The obvious issue is how do we find these distinctive regions in the first place. Given that no manual selection is possible, we rely upon an interest operator to identify a whole set of regions in the image, of which we hope a subset may be distinctive and thus potentially useful in representing the category. The particular interest operator we use is that of Kadir & Brady [Kadir]. It works by finding regions that are salient over both scale and location. Below are some motorbike images from our training set (we only show six but in reality we used hundreds). The output of the Kadir and Brady operator is shown. The red crosses indicate the centre of the region and the green circles indicate the radius.
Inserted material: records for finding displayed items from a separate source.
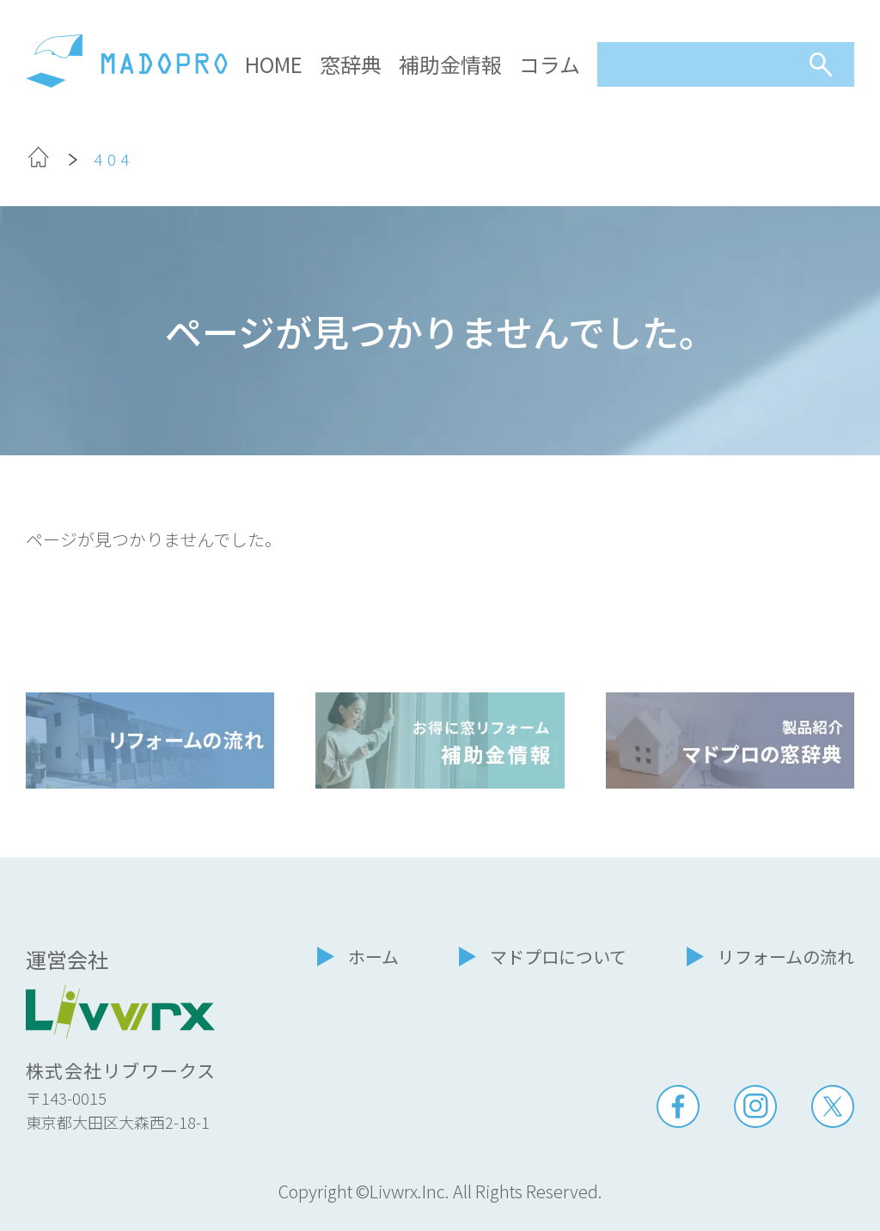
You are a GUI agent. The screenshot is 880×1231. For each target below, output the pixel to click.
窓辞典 (351, 64)
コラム (549, 64)
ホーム (373, 956)
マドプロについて (558, 956)
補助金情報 (450, 64)
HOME (273, 64)
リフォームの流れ (786, 956)
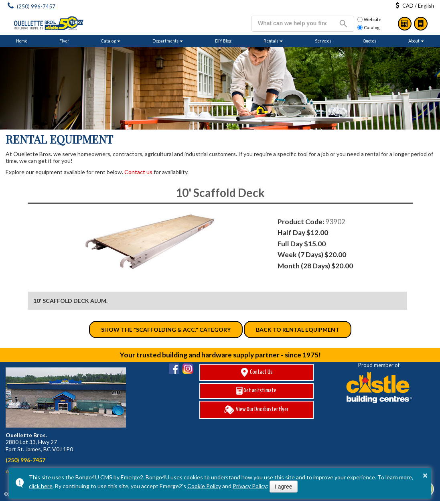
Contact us (138, 171)
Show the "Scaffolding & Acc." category (166, 329)
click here (41, 486)
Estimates (405, 23)
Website (369, 19)
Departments (165, 41)
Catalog (421, 23)
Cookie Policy (204, 486)
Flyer (64, 41)
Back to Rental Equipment (297, 329)
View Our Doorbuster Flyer (256, 410)
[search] (292, 23)
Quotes (369, 41)
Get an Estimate (256, 391)
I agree (283, 486)
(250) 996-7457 (36, 6)
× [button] (425, 475)
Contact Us (256, 372)
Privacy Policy (250, 486)
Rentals (271, 41)
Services (323, 41)
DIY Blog (223, 41)
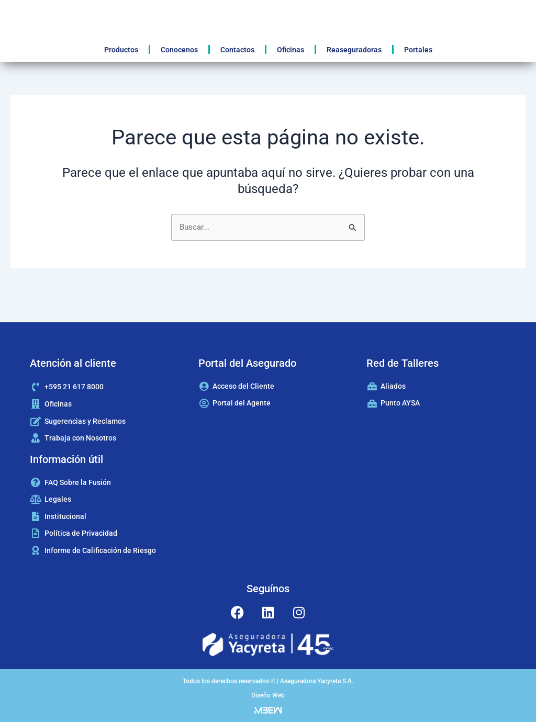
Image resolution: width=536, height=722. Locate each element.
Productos (121, 50)
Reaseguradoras (354, 50)
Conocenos (179, 50)
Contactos (237, 50)
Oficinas (290, 50)
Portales (418, 50)
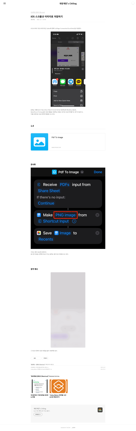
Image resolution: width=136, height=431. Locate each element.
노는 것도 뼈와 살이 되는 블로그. (42, 411)
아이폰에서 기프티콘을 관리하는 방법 (39, 367)
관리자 (73, 427)
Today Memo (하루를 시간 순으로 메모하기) (40, 369)
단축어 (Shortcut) (40, 364)
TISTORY (68, 427)
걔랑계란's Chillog (68, 3)
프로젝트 (33, 364)
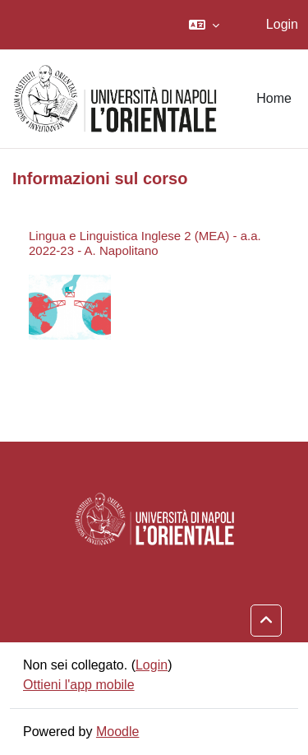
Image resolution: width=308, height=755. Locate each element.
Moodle (117, 732)
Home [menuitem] (274, 98)
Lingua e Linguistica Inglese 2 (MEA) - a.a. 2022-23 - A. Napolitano (145, 243)
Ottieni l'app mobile (79, 685)
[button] (204, 24)
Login (282, 24)
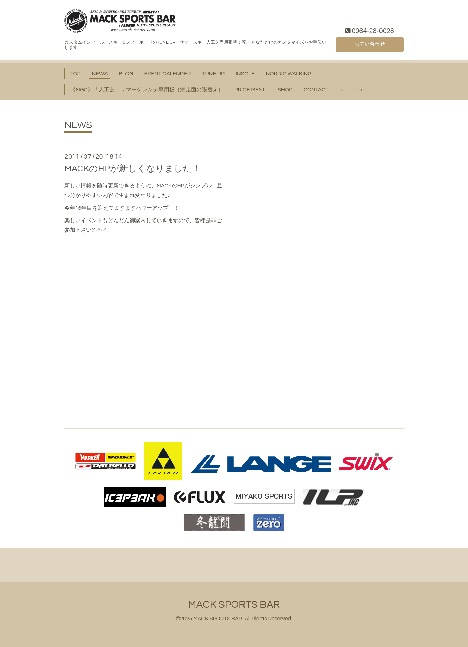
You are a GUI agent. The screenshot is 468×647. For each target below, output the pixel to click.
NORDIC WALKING (289, 73)
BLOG (126, 73)
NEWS (100, 73)
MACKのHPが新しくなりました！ (132, 168)
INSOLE (245, 73)
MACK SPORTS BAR (234, 604)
We model three properties of the regions: location, scale and appearance. For location we take the centre of each region and it's radius gives the scale. The representation for appearance is a little more complicated. Taking each patch in turn, we first chop out a square around the centre at the appropriate scale. We then normalize the pixel intensities to give us invariance to differences in illumination. We the rescale the region to a small (typically 11x11) patch. This patch is then projected, using PCA into a 15-dimensional sub-space. This gives us a low-dimensional vector-space representation of appearance that we can model more easily than the original region.
We have now described how we represent the regions within the image. We now describe the generative probabilistic model we use to model their properties. Our model has a fixed number of parts (typically 5-7) which model the properties of regions on the object (the foreground model) and a clutter model which models the remaining regions in the background of the image. In the figure below, we show a toy 3 part model for faces:
The relative location of the parts is modeled by a joint Gaussian density. Translation and scale invariance is achieved by conditioning on the first part of the model. The remaining regions are assumed to occur uniformly and independently over the image, so are modeled with a uniform density.
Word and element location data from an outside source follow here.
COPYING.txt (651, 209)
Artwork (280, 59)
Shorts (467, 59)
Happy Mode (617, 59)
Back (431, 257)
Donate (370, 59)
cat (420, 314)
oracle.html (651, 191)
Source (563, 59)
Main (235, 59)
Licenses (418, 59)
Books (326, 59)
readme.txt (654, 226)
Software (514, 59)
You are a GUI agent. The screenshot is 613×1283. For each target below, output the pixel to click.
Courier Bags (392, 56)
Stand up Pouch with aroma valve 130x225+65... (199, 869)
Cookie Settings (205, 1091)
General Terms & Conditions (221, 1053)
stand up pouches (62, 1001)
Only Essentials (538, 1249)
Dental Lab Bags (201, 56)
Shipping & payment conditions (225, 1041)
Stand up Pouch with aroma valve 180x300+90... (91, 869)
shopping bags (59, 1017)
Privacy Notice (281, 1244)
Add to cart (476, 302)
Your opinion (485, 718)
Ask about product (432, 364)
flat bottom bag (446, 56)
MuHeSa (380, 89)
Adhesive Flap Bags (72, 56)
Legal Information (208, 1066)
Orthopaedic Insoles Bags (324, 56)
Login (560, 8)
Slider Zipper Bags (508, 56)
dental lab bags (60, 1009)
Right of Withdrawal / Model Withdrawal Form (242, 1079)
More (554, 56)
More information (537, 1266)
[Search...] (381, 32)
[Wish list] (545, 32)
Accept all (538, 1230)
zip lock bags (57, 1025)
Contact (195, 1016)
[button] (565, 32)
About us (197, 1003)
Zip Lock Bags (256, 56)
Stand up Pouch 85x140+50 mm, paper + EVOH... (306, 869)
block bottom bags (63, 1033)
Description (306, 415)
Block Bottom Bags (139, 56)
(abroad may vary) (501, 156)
The appearance of each part is modeled by a Gaussian in the 15-dimensional PCA space. The intuition here is that similar looking patches will fall within a similar region of the space and can be modeled effectively by a Gaussian density. The background regions are also modeled by a fixed Gaussian density.
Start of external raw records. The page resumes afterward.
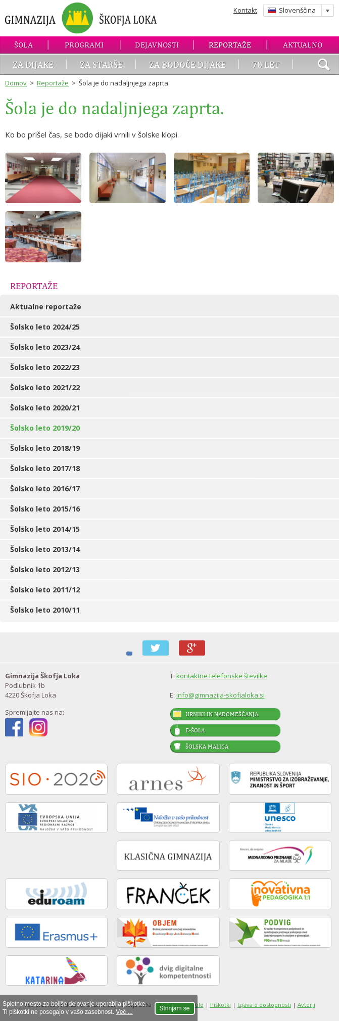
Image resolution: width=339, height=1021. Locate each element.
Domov (16, 82)
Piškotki (220, 1004)
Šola (23, 45)
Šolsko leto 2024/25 (45, 327)
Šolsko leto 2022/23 (45, 367)
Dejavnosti (157, 45)
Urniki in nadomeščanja (221, 714)
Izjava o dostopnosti (264, 1004)
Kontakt (245, 10)
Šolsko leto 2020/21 (45, 407)
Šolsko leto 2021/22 (45, 387)
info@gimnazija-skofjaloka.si (220, 695)
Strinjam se (175, 1008)
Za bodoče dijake (187, 64)
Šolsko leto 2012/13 (45, 569)
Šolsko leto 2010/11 (45, 610)
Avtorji (306, 1004)
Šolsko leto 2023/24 (45, 347)
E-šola (195, 730)
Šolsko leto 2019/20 (45, 428)
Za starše (101, 64)
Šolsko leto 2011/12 (45, 589)
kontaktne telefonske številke (221, 675)
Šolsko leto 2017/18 (45, 468)
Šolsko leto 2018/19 (45, 448)
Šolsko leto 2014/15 (45, 529)
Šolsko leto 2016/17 (45, 488)
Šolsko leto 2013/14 (45, 549)
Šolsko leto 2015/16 (45, 509)
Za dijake (33, 64)
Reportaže (230, 45)
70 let (266, 64)
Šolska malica (206, 746)
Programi (84, 45)
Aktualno (302, 45)
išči (324, 66)
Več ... (124, 1011)
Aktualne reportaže (45, 306)
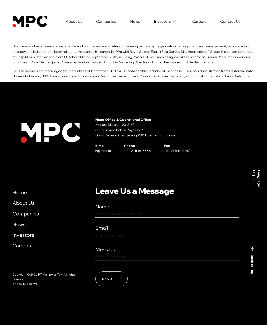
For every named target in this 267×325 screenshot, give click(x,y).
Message (106, 249)
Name (102, 206)
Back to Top (253, 265)
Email (101, 228)
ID (254, 178)
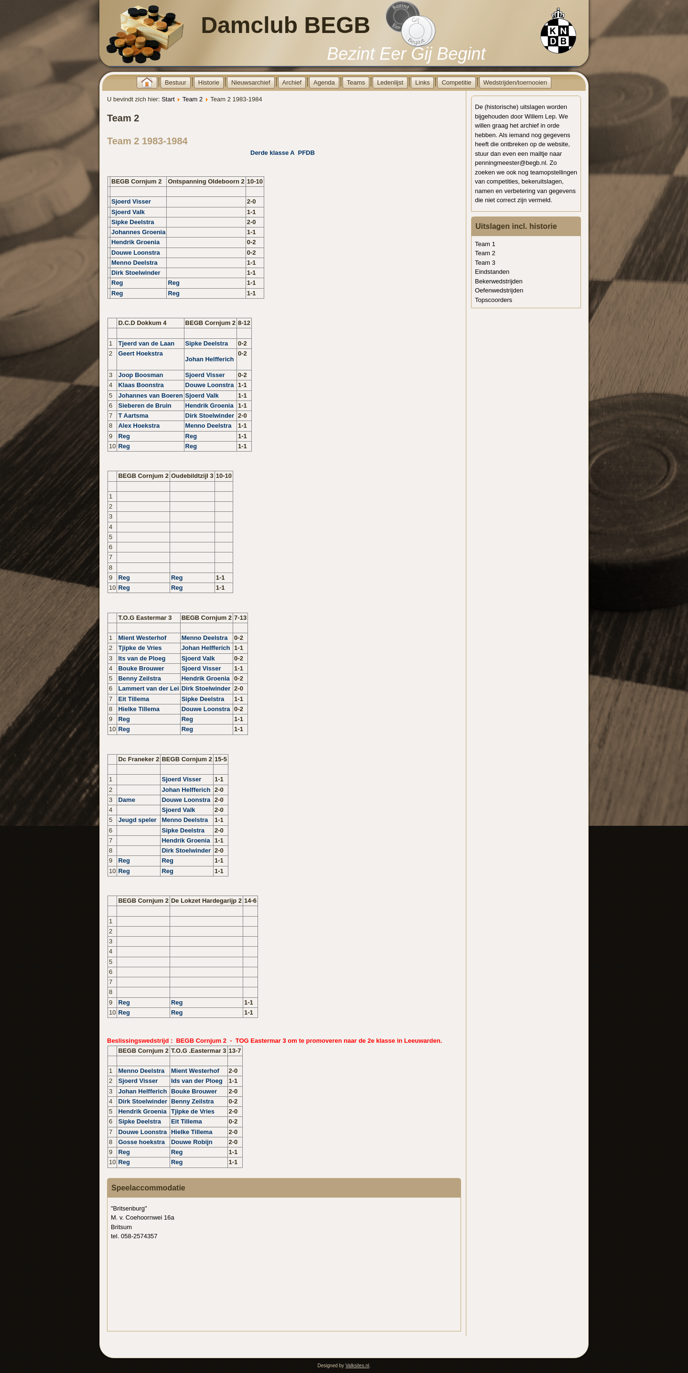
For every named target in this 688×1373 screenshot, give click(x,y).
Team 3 (485, 262)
The scale of each part is also modeled by a Gaussian, with the background regions assumed to be distributed uniformly over scales.
To handle occlusion, we model the probability of each part being present.
Finally, we model the number of background detections expected in the image with a Poisson distribution.
My varying the parameters in this model we hope to be able to represent a wide range of object categories. In the next section, we consider how we might estimate the parameters that give a good representation of the category.
References:
Y. Amit and D. Geman. A computational model for visual selection. Neural Computation, 11(7):1691–1715, 1999.
P. Felzenszwalb and D. Huttenlocher. Pictorial structures for object recognition. In Proc. CVPR, pages 2066-2073, 2000.
M. Burl, M.Weber, and P. Perona. A probabilistic approach to object recognition using local photometry and global geometry. In Proc. ECCV, pages 628–641, 1998.
M. Weber, M. Welling, and P. Perona. Unsupervised learning of models for recognition. In Proc. ECCV, pages 18–32, 2000.